**RECORDS FOR THE EXERCISE**
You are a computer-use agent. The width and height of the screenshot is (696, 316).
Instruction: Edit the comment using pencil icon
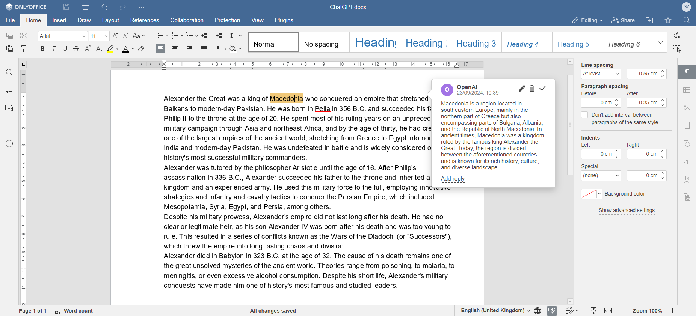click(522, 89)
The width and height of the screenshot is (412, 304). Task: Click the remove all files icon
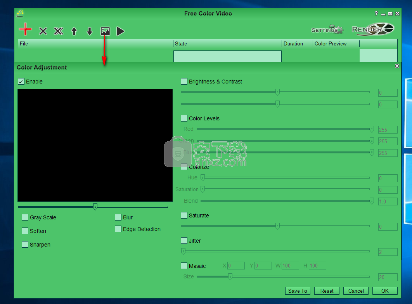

---

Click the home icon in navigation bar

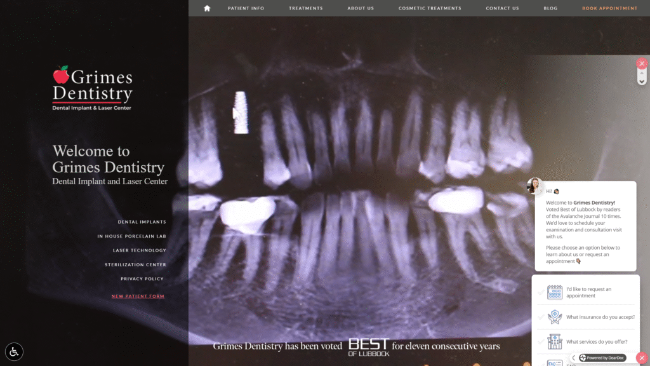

**TASK DETAILS**
Each line above where the word "height" occurs should be copied out.

**EXERCISE OUTPUT**
You are a computer-use agent. The width and height of the screenshot is (696, 316).
The width and height of the screenshot is (412, 304). Task: Click the remove all files icon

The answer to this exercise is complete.